Activity: Restate the full set of records exactly, without adding or dropping a word.

Records for the exercise:
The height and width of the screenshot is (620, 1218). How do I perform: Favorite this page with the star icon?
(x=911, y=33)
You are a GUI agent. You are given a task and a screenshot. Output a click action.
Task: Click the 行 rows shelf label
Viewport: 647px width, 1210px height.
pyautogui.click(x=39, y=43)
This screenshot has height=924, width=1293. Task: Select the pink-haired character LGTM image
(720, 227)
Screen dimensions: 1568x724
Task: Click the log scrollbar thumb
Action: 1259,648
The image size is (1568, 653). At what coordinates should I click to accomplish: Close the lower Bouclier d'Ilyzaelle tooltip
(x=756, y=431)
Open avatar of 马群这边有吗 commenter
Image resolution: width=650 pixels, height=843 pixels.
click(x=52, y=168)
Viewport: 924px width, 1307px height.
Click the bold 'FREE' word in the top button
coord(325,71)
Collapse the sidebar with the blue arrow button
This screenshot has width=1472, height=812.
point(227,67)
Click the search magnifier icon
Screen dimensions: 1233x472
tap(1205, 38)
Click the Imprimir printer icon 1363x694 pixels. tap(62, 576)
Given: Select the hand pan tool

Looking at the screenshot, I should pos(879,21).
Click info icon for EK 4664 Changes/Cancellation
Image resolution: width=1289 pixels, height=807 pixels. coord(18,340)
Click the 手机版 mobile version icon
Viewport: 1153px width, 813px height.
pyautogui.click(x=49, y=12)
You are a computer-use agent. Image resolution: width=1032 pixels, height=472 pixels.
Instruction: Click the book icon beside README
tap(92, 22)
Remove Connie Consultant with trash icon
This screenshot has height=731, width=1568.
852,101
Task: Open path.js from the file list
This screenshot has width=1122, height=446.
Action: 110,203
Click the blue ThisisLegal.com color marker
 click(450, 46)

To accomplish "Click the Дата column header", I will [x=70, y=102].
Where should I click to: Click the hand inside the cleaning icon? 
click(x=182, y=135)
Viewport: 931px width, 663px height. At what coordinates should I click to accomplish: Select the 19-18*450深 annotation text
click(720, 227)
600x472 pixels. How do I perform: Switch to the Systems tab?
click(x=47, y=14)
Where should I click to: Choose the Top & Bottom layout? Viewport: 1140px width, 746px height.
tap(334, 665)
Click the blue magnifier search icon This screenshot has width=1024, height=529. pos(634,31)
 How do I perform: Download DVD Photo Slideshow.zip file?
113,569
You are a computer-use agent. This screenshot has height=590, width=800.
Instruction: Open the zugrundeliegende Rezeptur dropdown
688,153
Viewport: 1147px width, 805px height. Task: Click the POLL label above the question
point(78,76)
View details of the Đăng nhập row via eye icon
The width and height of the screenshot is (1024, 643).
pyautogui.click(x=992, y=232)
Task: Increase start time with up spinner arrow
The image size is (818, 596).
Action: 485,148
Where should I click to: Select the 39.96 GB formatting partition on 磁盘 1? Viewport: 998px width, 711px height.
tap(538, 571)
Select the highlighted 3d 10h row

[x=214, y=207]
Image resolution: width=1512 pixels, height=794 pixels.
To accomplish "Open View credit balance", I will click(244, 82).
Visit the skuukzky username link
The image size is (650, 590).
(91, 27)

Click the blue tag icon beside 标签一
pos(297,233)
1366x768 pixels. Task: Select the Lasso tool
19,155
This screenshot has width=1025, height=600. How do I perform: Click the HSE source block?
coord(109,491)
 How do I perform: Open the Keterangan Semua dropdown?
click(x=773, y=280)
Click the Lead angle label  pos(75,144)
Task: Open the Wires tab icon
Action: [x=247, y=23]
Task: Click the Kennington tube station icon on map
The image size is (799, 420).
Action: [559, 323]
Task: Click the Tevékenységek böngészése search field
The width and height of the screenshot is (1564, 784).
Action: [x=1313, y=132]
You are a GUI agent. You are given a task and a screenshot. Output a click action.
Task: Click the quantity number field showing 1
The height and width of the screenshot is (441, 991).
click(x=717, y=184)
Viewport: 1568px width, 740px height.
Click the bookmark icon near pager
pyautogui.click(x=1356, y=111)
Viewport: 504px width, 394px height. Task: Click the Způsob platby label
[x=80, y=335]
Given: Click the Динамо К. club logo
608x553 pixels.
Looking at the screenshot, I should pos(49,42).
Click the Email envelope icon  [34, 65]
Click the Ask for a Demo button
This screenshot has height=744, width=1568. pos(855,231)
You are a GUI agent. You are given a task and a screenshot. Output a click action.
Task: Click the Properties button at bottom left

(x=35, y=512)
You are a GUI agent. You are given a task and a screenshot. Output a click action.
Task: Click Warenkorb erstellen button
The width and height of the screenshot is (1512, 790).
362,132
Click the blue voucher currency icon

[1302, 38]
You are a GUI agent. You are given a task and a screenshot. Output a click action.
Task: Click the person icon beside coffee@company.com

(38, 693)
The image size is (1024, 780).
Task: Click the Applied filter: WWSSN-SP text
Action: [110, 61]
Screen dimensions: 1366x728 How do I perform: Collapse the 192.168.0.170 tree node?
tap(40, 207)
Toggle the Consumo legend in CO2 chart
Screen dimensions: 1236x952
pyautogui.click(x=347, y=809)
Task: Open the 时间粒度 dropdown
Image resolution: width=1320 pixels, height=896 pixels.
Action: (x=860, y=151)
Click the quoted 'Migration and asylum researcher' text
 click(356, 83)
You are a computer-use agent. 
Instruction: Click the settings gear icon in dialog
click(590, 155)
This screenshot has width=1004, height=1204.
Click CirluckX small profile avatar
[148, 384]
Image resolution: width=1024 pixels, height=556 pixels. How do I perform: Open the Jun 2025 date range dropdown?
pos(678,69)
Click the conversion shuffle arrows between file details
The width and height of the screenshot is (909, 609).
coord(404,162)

Answer to the problem:
The height and width of the screenshot is (620, 1218). How do I perform: Favorite this page with the star icon?
(x=911, y=33)
You are a GUI agent. You are given a task and a screenshot. Output a click action.
Task: Click the 行 rows shelf label
Viewport: 647px width, 1210px height.
pyautogui.click(x=39, y=43)
This screenshot has height=924, width=1293. Task: Select the pink-haired character LGTM image
(720, 227)
Screen dimensions: 1568x724
Task: Click the log scrollbar thumb
Action: 1259,648
The image size is (1568, 653). At what coordinates should I click to accomplish: Close the lower Bouclier d'Ilyzaelle tooltip
(x=756, y=431)
Open avatar of 马群这边有吗 commenter
Image resolution: width=650 pixels, height=843 pixels.
click(x=52, y=168)
Viewport: 924px width, 1307px height.
Click the bold 'FREE' word in the top button
coord(325,71)
Collapse the sidebar with the blue arrow button
This screenshot has width=1472, height=812.
point(227,67)
Click the search magnifier icon
Screen dimensions: 1233x472
tap(1205, 38)
Click the Imprimir printer icon 1363x694 pixels. tap(62, 576)
Given: Select the hand pan tool

Looking at the screenshot, I should pos(879,21).
Click info icon for EK 4664 Changes/Cancellation
Image resolution: width=1289 pixels, height=807 pixels. coord(18,340)
Click the 手机版 mobile version icon
Viewport: 1153px width, 813px height.
pyautogui.click(x=49, y=12)
You are a computer-use agent. Image resolution: width=1032 pixels, height=472 pixels.
Instruction: Click the book icon beside README
tap(92, 22)
Remove Connie Consultant with trash icon
This screenshot has height=731, width=1568.
852,101
Task: Open path.js from the file list
This screenshot has width=1122, height=446.
Action: 110,203
Click the blue ThisisLegal.com color marker
 click(450, 46)

To accomplish "Click the Дата column header", I will [x=70, y=102].
Where should I click to: Click the hand inside the cleaning icon? 
click(x=182, y=135)
Viewport: 931px width, 663px height. At what coordinates should I click to accomplish: Select the 19-18*450深 annotation text
click(720, 227)
600x472 pixels. How do I perform: Switch to the Systems tab?
click(x=47, y=14)
Where should I click to: Choose the Top & Bottom layout? Viewport: 1140px width, 746px height.
tap(334, 665)
Click the blue magnifier search icon This screenshot has width=1024, height=529. pos(634,31)
 How do I perform: Download DVD Photo Slideshow.zip file?
113,569
You are a computer-use agent. This screenshot has height=590, width=800.
Instruction: Open the zugrundeliegende Rezeptur dropdown
688,153
Viewport: 1147px width, 805px height. Task: Click the POLL label above the question
point(78,76)
View details of the Đăng nhập row via eye icon
The width and height of the screenshot is (1024, 643).
pyautogui.click(x=992, y=232)
Task: Increase start time with up spinner arrow
The image size is (818, 596).
Action: 485,148
Where should I click to: Select the 39.96 GB formatting partition on 磁盘 1? Viewport: 998px width, 711px height.
tap(538, 571)
Select the highlighted 3d 10h row

[x=214, y=207]
Image resolution: width=1512 pixels, height=794 pixels.
To accomplish "Open View credit balance", I will click(244, 82).
Visit the skuukzky username link
The image size is (650, 590).
(91, 27)

Click the blue tag icon beside 标签一
pos(297,233)
1366x768 pixels. Task: Select the Lasso tool
19,155
This screenshot has width=1025, height=600. How do I perform: Click the HSE source block?
coord(109,491)
 How do I perform: Open the Keterangan Semua dropdown?
click(x=773, y=280)
Click the Lead angle label  pos(75,144)
Task: Open the Wires tab icon
Action: [x=247, y=23]
Task: Click the Kennington tube station icon on map
The image size is (799, 420).
Action: [559, 323]
Task: Click the Tevékenységek böngészése search field
The width and height of the screenshot is (1564, 784).
Action: [x=1313, y=132]
You are a GUI agent. You are given a task and a screenshot. Output a click action.
Task: Click the quantity number field showing 1
The height and width of the screenshot is (441, 991).
click(x=717, y=184)
Viewport: 1568px width, 740px height.
Click the bookmark icon near pager
pyautogui.click(x=1356, y=111)
Viewport: 504px width, 394px height. Task: Click the Způsob platby label
[x=80, y=335]
Given: Click the Динамо К. club logo
608x553 pixels.
Looking at the screenshot, I should pos(49,42).
Click the Email envelope icon  [34, 65]
Click the Ask for a Demo button
This screenshot has height=744, width=1568. pos(855,231)
You are a GUI agent. You are given a task and a screenshot. Output a click action.
Task: Click the Properties button at bottom left

(x=35, y=512)
You are a GUI agent. You are given a task and a screenshot. Output a click action.
Task: Click Warenkorb erstellen button
The width and height of the screenshot is (1512, 790).
362,132
Click the blue voucher currency icon

[1302, 38]
You are a GUI agent. You are given a task and a screenshot. Output a click action.
Task: Click the person icon beside coffee@company.com

(38, 693)
The image size is (1024, 780).
Task: Click the Applied filter: WWSSN-SP text
Action: [110, 61]
Screen dimensions: 1366x728 How do I perform: Collapse the 192.168.0.170 tree node?
tap(40, 207)
Toggle the Consumo legend in CO2 chart
Screen dimensions: 1236x952
pyautogui.click(x=347, y=809)
Task: Open the 时间粒度 dropdown
Image resolution: width=1320 pixels, height=896 pixels.
Action: (x=860, y=151)
Click the quoted 'Migration and asylum researcher' text
 click(356, 83)
You are a computer-use agent. 
Instruction: Click the settings gear icon in dialog
click(590, 155)
This screenshot has width=1004, height=1204.
Click CirluckX small profile avatar
[148, 384]
Image resolution: width=1024 pixels, height=556 pixels. How do I perform: Open the Jun 2025 date range dropdown?
pos(678,69)
Click the conversion shuffle arrows between file details
The width and height of the screenshot is (909, 609).
coord(404,162)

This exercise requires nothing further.